SXSW ’13 – Evil Dead Review


A wet, nasty remake that is scary, suffocatingly self-referential

Evil Dead is a great remake but it is not a very good film. The movie, a surprisingly faithful – except when it isn’t – adaptation of Sam Raimi’s seminal ‘80s horror film amps up the violence and gore for shocking results. The movie really pushes the boundaries of splatter horror in a way that audiences haven’t seen since perhaps Peter Jackson’s Dead Alive. Unfortunately, a cop out ending and excessive fan-service in the third act ultimately hamper the film.

The result is a movie that should please most horror fans with its dedication to excessively gory practical effects and deadly serious approach to horror but with any serious examination of the movie’s structure, though, the final product stands revealed to be a fan film made by The Evil Dead‘s ultimate fans – its original creators.

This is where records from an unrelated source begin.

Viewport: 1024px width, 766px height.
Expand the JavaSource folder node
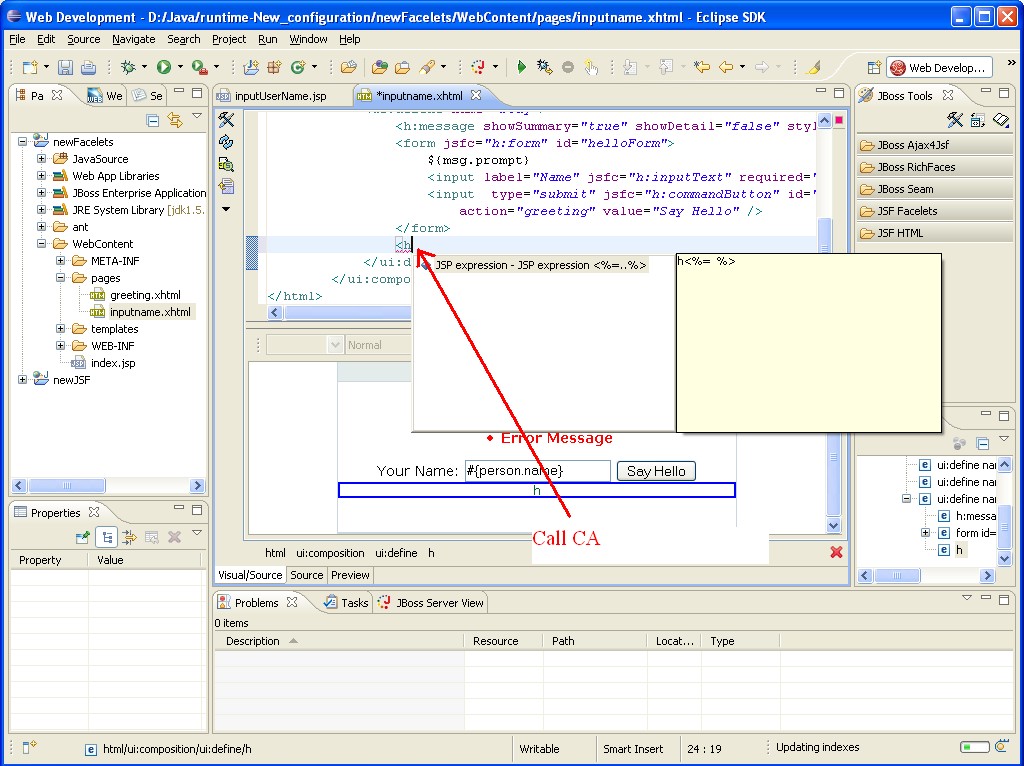(x=42, y=159)
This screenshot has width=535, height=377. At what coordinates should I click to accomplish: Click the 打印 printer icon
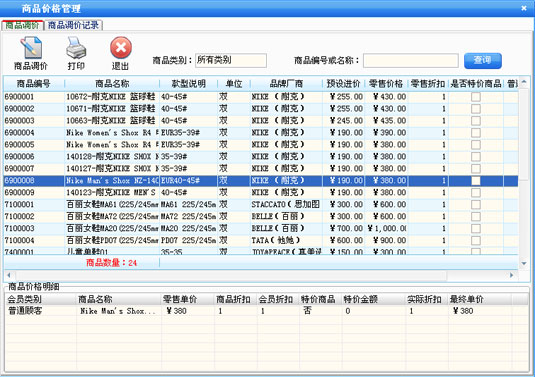tap(76, 48)
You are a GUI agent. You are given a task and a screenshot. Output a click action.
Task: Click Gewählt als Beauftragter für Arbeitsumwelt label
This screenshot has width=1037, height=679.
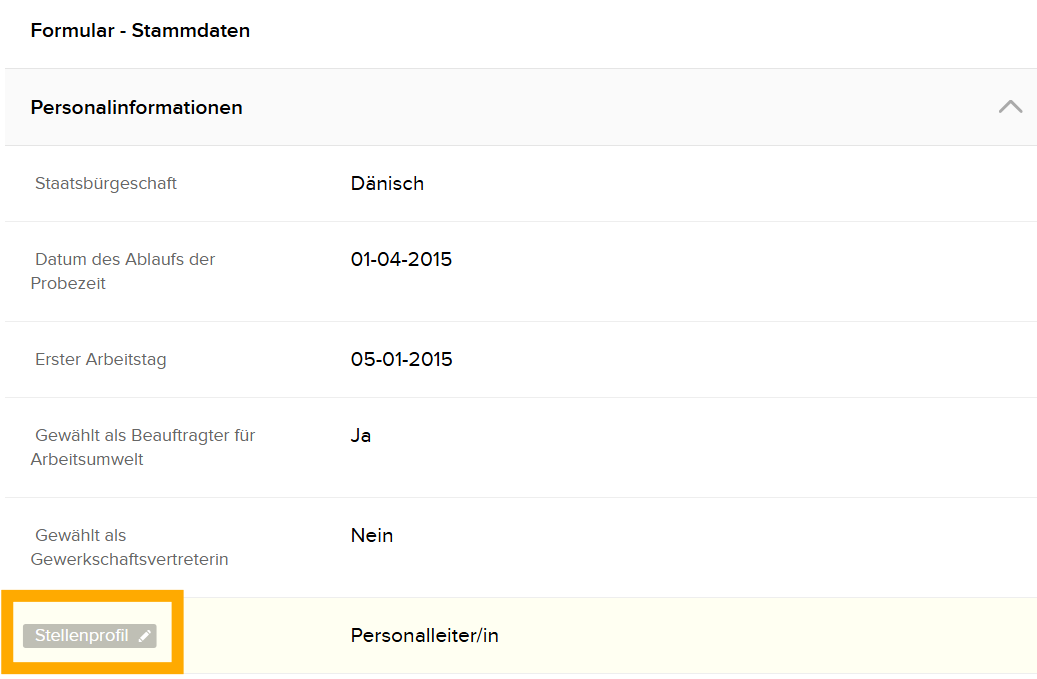(x=144, y=447)
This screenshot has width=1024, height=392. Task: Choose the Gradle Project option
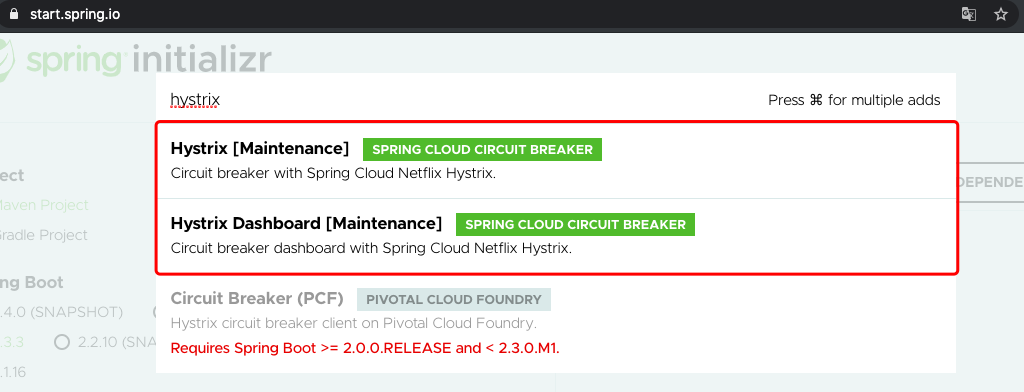pos(43,235)
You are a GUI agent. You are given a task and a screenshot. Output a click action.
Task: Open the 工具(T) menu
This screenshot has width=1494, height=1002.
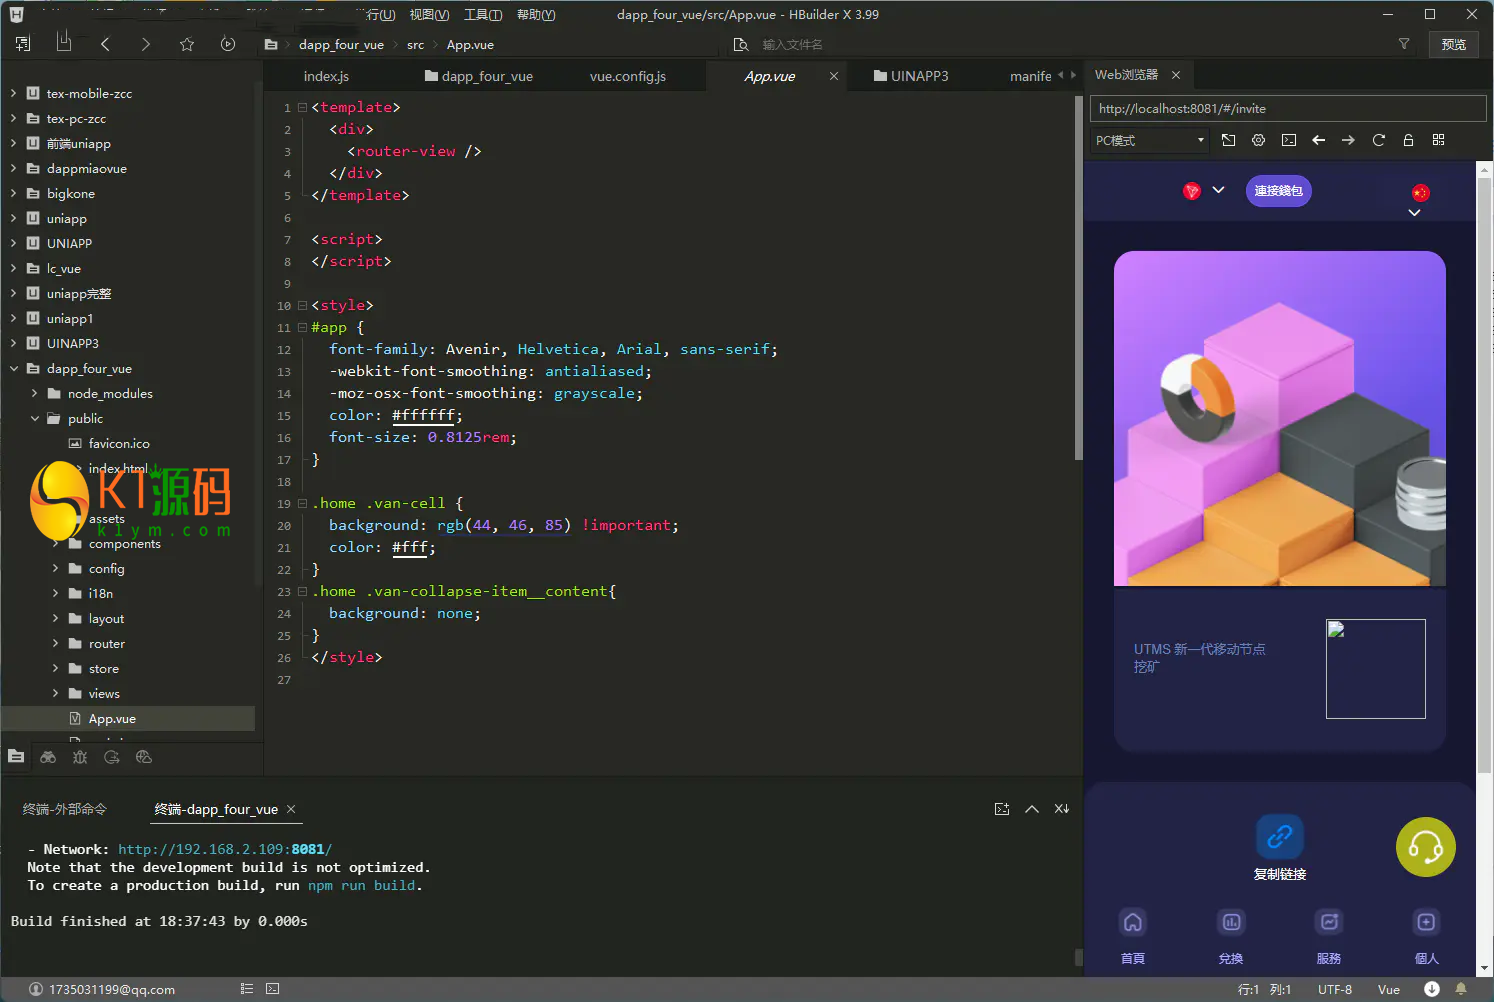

When a group of young adults decide to spend the weekend in an isolated cabin – part of an intervention designed to help one of their own detox from their drug addictions – they unwittingly evoke the ancient, formless demons that live in the woods. One by one, the friends are possessed, mutilated and dispatched in increasingly violent ways until there is only one. Winks and nods to the original films permeate the movie’s already faithful approach to the original’s story.

What separates Evil Dead from the original film is a slickness to its production and, unfortunately, the lack of an overwhelmingly original style to the director’s approach. Where Sam Raimi deftly announced the appearance of a fresh and original filmmaking voice with his debut feature-length film, Fede Alvarez’s film looks like it could be made by any of the anonymous music video directors that have been farmed out to the Platinum Dunes remakes that have angered so many horror fans in the last decade. Gone are the memorable creature designs, unsettling sound design or frenzied camera angles that made Raimi such a memorable director.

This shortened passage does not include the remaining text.